*** Opening of Provided records ***
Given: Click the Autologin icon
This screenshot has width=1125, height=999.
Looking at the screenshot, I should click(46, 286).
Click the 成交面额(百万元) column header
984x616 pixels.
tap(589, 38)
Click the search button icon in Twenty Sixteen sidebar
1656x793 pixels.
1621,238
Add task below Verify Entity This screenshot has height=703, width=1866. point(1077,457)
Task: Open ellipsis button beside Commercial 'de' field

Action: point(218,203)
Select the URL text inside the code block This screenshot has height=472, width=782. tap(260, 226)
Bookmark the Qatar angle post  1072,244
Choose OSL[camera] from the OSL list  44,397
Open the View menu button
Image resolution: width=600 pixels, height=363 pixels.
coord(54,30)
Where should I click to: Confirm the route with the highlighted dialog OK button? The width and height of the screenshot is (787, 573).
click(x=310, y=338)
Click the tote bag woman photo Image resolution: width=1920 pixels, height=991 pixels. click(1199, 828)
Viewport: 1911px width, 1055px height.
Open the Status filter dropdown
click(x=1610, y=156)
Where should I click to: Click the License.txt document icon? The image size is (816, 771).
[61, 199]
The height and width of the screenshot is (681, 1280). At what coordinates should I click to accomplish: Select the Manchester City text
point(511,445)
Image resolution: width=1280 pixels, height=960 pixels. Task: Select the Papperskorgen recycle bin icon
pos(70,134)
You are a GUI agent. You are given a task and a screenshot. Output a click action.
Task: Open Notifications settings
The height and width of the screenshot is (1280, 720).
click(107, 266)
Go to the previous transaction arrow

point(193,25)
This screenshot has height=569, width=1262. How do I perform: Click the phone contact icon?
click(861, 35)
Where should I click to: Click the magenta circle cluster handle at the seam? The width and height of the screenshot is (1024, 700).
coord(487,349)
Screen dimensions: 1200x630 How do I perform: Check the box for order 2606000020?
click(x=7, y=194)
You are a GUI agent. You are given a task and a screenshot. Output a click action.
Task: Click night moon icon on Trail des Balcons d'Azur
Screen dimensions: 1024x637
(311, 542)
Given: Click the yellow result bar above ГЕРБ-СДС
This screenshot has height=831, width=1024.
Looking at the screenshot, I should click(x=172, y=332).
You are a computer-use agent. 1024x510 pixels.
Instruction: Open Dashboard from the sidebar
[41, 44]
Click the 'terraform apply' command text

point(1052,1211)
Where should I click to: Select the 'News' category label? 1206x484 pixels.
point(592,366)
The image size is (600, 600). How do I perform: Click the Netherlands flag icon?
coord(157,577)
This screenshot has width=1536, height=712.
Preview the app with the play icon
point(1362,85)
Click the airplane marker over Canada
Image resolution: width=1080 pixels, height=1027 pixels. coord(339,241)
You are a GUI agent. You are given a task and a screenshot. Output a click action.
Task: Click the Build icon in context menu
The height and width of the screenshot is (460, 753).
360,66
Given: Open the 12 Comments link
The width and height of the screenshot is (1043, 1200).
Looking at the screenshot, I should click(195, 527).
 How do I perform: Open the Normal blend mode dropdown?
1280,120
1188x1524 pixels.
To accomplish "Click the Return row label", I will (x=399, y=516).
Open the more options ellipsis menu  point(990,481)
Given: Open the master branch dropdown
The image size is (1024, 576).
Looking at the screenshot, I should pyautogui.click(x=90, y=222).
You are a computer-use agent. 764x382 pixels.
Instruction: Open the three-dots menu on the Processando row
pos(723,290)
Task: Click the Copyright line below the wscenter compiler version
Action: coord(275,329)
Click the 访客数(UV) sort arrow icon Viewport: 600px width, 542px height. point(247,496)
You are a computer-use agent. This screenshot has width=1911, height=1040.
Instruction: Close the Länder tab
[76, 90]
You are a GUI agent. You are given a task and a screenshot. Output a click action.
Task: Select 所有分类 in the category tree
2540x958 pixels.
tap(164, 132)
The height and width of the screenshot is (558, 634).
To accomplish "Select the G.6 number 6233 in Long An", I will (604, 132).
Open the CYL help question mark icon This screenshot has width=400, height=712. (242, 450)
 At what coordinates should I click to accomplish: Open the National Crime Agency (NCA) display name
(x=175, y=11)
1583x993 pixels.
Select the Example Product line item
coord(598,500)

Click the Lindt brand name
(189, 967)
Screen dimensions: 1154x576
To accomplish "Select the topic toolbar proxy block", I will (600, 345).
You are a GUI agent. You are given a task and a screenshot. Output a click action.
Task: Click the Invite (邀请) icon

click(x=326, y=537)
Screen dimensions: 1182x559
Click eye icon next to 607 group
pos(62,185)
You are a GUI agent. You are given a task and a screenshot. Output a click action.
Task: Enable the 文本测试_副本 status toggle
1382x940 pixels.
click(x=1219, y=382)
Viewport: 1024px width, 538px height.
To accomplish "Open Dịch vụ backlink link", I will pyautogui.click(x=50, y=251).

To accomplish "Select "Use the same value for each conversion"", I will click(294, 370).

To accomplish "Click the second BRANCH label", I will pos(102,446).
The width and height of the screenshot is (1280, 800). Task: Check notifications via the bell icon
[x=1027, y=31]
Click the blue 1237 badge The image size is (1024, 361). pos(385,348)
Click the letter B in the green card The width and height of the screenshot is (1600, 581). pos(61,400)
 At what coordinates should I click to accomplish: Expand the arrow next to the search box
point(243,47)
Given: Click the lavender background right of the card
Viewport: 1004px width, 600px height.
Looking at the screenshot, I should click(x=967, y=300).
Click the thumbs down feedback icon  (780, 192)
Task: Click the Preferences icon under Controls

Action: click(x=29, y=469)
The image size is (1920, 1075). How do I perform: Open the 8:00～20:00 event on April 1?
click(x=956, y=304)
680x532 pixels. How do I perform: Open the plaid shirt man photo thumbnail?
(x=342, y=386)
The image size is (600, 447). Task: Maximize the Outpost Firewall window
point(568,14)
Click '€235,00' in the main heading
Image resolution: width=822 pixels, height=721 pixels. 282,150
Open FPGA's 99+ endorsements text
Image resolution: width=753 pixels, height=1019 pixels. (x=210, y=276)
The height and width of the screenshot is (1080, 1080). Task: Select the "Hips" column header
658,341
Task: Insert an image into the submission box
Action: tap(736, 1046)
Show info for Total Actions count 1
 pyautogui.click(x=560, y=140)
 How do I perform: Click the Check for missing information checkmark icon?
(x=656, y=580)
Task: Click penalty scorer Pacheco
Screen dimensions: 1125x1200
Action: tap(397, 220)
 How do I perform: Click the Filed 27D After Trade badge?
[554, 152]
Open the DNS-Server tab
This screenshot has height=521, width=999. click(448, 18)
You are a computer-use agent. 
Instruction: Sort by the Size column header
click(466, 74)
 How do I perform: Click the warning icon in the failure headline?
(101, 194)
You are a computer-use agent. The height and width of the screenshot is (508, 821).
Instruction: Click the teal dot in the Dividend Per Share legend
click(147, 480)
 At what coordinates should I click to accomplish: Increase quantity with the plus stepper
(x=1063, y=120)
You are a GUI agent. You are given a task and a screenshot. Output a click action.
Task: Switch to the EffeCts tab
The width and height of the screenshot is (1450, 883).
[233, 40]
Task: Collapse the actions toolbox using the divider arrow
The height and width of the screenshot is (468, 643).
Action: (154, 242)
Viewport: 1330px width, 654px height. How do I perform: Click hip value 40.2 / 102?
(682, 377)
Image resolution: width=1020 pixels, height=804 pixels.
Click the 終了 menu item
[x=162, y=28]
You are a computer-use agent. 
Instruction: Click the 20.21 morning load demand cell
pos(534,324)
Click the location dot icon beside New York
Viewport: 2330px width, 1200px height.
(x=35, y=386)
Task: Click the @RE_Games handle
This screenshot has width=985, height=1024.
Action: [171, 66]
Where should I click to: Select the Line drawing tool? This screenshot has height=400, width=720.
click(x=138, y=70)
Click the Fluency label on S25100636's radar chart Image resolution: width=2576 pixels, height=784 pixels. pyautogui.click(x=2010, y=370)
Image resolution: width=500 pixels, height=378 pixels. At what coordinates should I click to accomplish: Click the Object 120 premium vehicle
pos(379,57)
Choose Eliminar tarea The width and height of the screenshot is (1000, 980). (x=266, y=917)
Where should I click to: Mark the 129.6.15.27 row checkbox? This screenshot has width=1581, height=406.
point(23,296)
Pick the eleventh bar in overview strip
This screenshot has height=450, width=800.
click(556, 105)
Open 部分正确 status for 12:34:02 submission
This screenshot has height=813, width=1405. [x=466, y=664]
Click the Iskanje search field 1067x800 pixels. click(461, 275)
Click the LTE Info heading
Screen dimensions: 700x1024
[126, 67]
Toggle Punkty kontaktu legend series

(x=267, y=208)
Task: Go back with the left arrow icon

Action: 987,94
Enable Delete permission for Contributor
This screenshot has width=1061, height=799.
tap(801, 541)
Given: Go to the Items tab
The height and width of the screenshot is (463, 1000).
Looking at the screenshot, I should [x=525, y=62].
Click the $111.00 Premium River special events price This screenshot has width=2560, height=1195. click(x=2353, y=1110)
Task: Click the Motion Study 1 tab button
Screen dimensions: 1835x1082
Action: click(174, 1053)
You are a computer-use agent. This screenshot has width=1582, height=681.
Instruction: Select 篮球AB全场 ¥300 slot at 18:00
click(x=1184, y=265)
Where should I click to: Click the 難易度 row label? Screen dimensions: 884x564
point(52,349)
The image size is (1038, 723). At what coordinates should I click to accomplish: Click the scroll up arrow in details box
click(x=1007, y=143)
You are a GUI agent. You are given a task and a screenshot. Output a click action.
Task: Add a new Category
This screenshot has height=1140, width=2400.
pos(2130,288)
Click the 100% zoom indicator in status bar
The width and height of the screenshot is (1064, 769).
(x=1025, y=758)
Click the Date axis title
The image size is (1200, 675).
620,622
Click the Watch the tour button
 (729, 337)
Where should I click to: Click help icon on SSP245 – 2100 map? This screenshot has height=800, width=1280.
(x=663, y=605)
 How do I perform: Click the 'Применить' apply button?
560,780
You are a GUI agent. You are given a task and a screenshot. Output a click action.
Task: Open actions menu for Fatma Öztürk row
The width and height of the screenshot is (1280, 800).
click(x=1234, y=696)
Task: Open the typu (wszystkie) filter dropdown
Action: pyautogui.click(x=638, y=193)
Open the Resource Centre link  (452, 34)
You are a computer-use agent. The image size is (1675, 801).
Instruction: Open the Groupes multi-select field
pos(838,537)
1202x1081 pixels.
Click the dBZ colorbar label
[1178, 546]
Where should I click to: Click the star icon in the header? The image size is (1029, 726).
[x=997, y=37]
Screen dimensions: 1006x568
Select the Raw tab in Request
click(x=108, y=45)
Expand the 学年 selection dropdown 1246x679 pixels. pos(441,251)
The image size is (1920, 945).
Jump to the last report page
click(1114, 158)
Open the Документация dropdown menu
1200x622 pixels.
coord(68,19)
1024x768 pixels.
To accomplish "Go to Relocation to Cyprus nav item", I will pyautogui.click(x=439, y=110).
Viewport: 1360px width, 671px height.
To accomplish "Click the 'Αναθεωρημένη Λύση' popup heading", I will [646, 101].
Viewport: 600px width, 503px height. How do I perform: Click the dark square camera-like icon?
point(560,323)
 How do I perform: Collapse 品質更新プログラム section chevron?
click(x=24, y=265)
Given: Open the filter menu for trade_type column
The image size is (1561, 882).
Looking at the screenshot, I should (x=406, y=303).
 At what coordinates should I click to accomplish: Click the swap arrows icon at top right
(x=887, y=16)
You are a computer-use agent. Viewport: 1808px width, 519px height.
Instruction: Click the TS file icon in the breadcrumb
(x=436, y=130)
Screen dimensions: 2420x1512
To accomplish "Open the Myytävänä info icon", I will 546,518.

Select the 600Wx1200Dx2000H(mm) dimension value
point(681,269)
*** Close of Provided records ***
_Work required_
From the data above, copy every line where "link" appears.

_Exercise response_
Given: Open the 12 Comments link
To accomplish "Open Dịch vụ backlink link", I will pyautogui.click(x=50, y=251).
Open the Resource Centre link  (452, 34)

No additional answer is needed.